## Data for locating words and elements
━━━━━━━━━━━━━━━━

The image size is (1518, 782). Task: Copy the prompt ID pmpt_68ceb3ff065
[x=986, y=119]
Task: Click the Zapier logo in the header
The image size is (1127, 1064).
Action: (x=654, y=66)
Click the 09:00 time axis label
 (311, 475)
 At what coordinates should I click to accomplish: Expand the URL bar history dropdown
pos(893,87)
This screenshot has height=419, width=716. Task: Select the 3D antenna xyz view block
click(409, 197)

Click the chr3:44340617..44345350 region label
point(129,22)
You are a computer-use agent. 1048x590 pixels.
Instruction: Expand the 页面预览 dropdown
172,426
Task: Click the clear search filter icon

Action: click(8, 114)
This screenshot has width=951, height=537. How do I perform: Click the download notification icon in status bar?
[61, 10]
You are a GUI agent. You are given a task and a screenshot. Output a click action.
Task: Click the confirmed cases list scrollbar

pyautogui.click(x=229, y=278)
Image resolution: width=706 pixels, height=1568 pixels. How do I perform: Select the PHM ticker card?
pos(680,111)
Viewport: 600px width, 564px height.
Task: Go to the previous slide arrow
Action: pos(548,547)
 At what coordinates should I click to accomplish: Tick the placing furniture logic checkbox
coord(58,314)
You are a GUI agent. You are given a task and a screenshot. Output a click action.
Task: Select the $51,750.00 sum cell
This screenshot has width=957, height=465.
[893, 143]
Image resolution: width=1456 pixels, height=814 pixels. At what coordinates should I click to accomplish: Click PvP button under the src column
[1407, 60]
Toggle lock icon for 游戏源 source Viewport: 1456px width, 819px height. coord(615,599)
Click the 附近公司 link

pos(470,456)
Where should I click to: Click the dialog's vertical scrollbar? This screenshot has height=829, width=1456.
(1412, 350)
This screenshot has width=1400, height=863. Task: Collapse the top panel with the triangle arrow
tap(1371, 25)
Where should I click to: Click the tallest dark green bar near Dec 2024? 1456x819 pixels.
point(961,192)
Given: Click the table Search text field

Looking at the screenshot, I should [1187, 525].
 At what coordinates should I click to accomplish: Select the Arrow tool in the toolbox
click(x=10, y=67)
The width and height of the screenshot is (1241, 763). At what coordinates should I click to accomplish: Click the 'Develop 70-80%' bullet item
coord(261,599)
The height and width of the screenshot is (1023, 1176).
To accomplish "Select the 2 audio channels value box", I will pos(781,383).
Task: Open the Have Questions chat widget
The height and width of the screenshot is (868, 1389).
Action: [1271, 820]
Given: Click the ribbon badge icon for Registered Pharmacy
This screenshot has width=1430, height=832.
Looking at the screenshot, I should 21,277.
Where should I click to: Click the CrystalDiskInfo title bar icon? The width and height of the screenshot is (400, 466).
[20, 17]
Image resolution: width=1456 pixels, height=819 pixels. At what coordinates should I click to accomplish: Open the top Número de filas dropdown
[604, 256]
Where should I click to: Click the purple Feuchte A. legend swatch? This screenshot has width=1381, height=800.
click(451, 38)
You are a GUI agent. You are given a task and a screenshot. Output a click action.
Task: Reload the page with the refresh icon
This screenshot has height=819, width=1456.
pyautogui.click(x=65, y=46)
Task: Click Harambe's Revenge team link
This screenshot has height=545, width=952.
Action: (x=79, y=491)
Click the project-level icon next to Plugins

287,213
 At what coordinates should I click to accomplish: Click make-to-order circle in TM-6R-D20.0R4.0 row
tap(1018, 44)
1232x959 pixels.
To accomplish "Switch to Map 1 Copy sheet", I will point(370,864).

━━━━━━━━━━━━━━━━

In the data, change "dropdown" to "menu" and write out the lines starting at the one that contains "Click the chr3:44340617..44345350" and stopping after the one that contains "Action: click(8, 114)", with everything else unchanged.

Click the chr3:44340617..44345350 region label
point(129,22)
You are a computer-use agent. 1048x590 pixels.
Instruction: Expand the 页面预览 menu
172,426
Task: Click the clear search filter icon

Action: click(8, 114)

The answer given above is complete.